If you’ve ever landed on the subverted decadence of artist Mark Ryden’s automaton diorama “Memory Lane” on YouTube, you wouldn’t be blamed for binge-watching the self-operating machine on repeat. The mythical dreamscape playing out in a hand-carved, 8-by-10-foot carriage, set to the music of the showy 1890s hit “Daisy Bell,” is like diving headfirst into the dark and hilarious.
Whether a fan of pop-surrealism or not (Ryden has been dubbed “the godfather of the lowbrow style”), the beautiful absurdity of the functionally dysfunctional village where dolls of all shapes and sizes, line up for meat and ride around in gilded carriages is bewitching, head-scratching wonderment. Two identical Abraham Lincolns ride tandem on a bicycle and skeletons pass by in moving vehicles of various contraptions in an embellished world hued dusty pink.
Featured in the artist’s 2014 Gay Nineties West exhibit, “Memory Lane” perfectly encapsulates what Ryden’s paintings are about. He’s the artist who gave giant painted eyes to porcelain-faced girls in dresses amid surreal landscapes marked with peculiar symbolism. A favorite of Juxtapoz magazine, his CV also includes designing album covers for Michael Jackson (Dangerous), Red Hot Chili Peppers (One Hot Minute) and Aerosmith (Love in an Elevator).
As one of over 65 artists featured in Life Is Beautiful’s now-annual Crime on Canvas exhibit (where all works of art are for sale), Ryden’s work will soon be in Las Vegas, alongside Shepard Fairey, Amy Sol, Casey Weldon, Shag and Eric Joyner, in the show curated by the founders of the M Modern and Shag galleries.
Although Ryden says he’s still figuring out what he’ll be doing for the exhibit, he assures that there are a lot of exciting ideas. No surprise there, given his background. In addition to paintings with snow yaks, meat, Abraham Lincoln, Katy Perry and bunnies and deviant fantasyland–meets–children’s book themes, he designed the extravagantly bizarre costumes and sets for American Ballet Theatre’s Whipped Cream production.
When asked about his loyalty to playfulness in a dead-serious career, Ryden says, “Only a person of limited consciousness thinks play is just for children.
“Playfulness and imagination are the foundations of creativity. Of course, imagination and fantasy are absolutely essential for a person’s well-being and depth. It is vital, not only as an escape from work, but as the basis of creation and invention.”

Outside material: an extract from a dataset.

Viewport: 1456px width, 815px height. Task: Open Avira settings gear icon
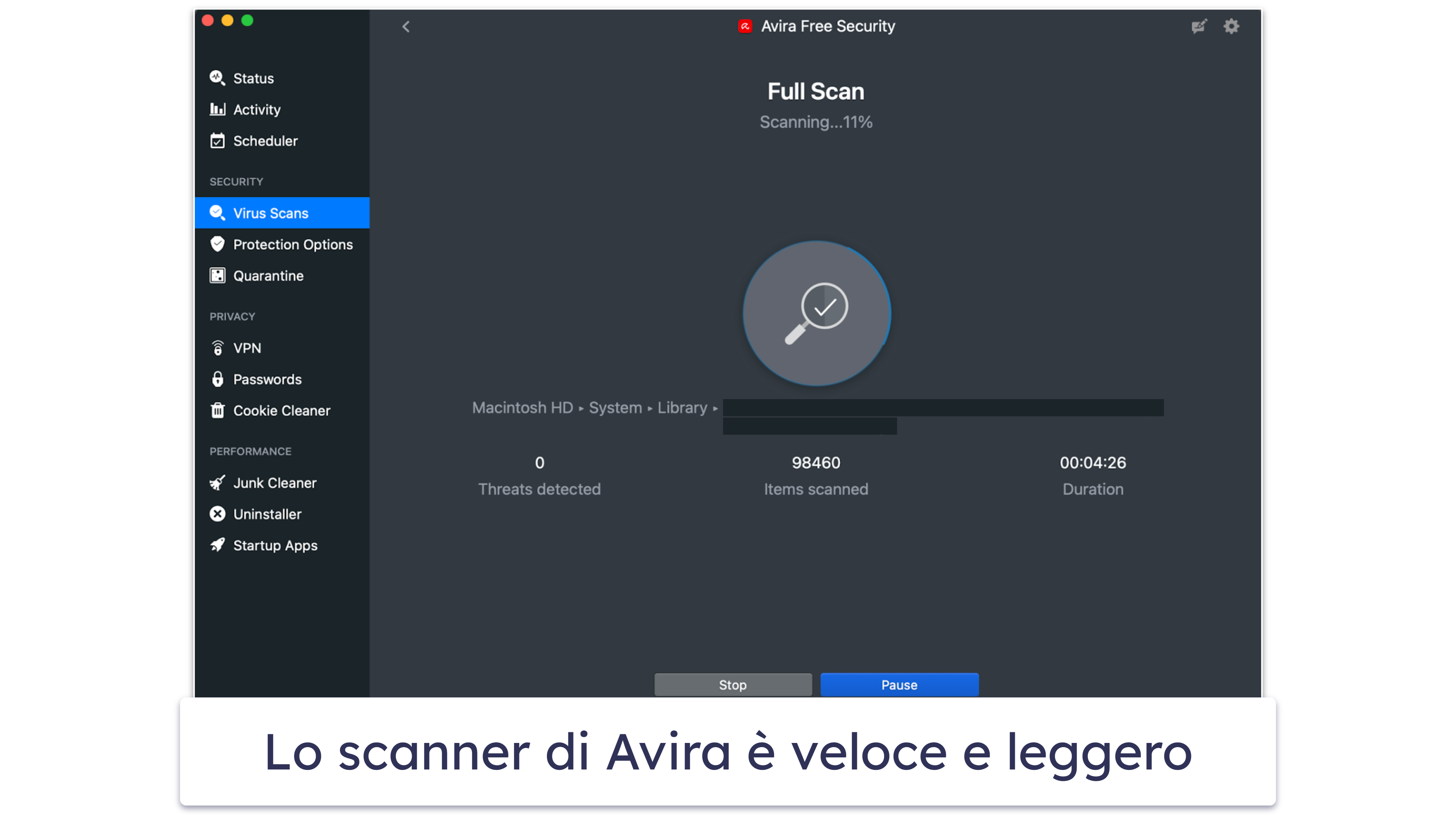point(1231,26)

In that creative space, Ryden finds an outlet for that which irks him. Known for working out of his subconscious and not always having a clear-cut reason or intention for the elements in his work, he manages to detail our estranged relationship with nature and the deep symbolism of trees (in religions and mythology) in his body of work titled The Tree Show. A meat eater who considers the inhumane operations of the meat industry and “the horror” connected with it, meat is a recurring theme in his work—but he identifies himself as an observer, rather than a preacher.
“I do feel we abuse our natural world for profit in a profound way,” Ryden says. “We mistreat—downright torture—the animals we use as food, and this is terribly wrong. Though I don’t necessarily use my art as a platform to communicate judgment, these ideas may work their way into my imagery, but in a more subtle [and] underlying way.”

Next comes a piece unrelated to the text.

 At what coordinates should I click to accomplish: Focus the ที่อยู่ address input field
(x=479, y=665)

But there is nothing subtle about the style in his oeuvre. In fact, there’s a fairly long list of artists now working in Ryden’s style—sometimes creating completely derivative works.
“I can’t succumb to the frustration of that,” Ryden says. “I realize there is a bigger dynamic going on, much more than a single person can own. A spirit of the time, a Zeitgeist is at work, part of the collective consciousness.
“However, there are specific artists who definitely cross the line with outright plagiarism. I’m not going to name names, but they know who they are.”